Methods: This study analyzed data from the YRBS collected in 2015, 2017, and 2019 in public/private schools in all 50 states and the District of Columbia. Survey respondents included a representative sample of 9th-12th grade students (n=32,377) attending public/private schools. Survey questions assessed the extent to which youth engaged in risk behaviors, including unintentional injury, tobacco or vapor use, alcohol, and other drug use, as well as youths’ experiences regarding suicide behaviors in the past year.

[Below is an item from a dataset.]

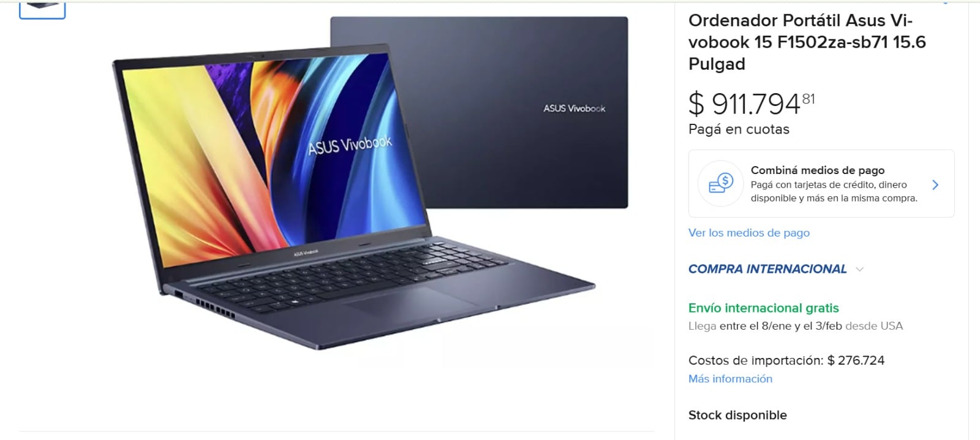Click the Ordenador Portátil Asus product title
Screen dimensions: 980x440
click(807, 42)
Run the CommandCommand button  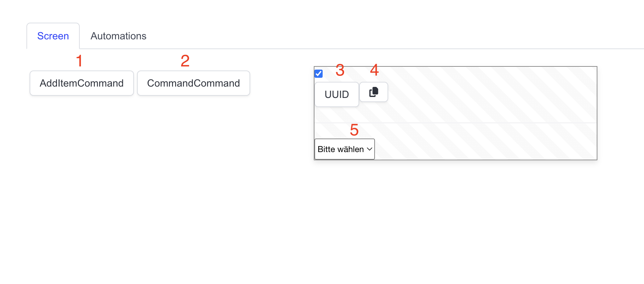click(x=193, y=83)
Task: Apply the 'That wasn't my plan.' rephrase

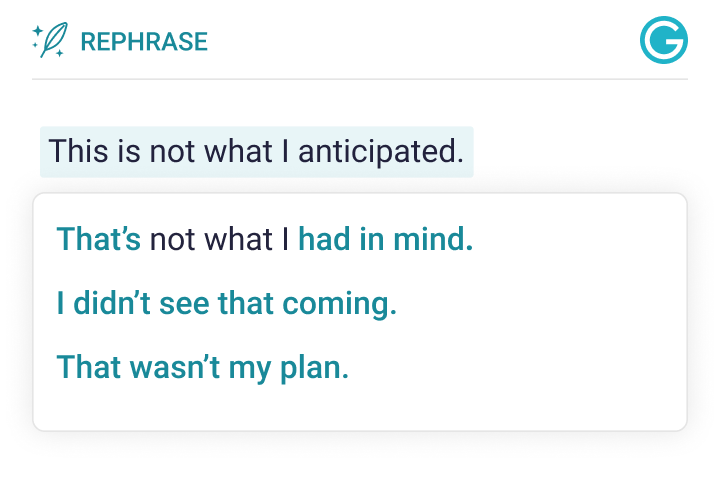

Suicide attempt prediction and variable analyses were conducted using XGBoost and Shapley Additive Explanations.
Results: Eight percent of the 32,377 participants self-reported a suicide attempt. XGBoost produced the highest F1 measure with 80.84% against an independent test set when suicidal behaviors (ideation, plans) are present in the data. XGBoost also achieved positive predictive value and sensitivity scores of 73.80% and 88.35%, respectively. When a history of suicidal behaviors is not present, XGBoost still produced the highest F1 measure with 66.19% against an independent test set with positive predictive value and sensitivity scores of 57.16% and 78.70%, respectively. SHAP analysis showed that suicidal ideation and plans had the greatest significant impact on the model’s performance, followed by the ability to concentrate.
Conclusions and Implications: Machine learning analyses indicated the predictive accuracy of the model was strongest when a history of suicide behaviors was included, a finding observed across all racial/ethnic groups. A decrease in prediction performance occurred when suicide ideation and plans were removed from the model. The monitoring of these risk behaviors must be taken seriously for adolescents that engage in suicide attempts. When suicidal behaviors are absent, additional data sources that capture risk behaviors are needed. To prevent suicide deaths in youth populations, future research on assessing suicide risk should incorporate supplementary data sources like Electronic Health Records that capture other risk behaviors linked to suicidal behavior.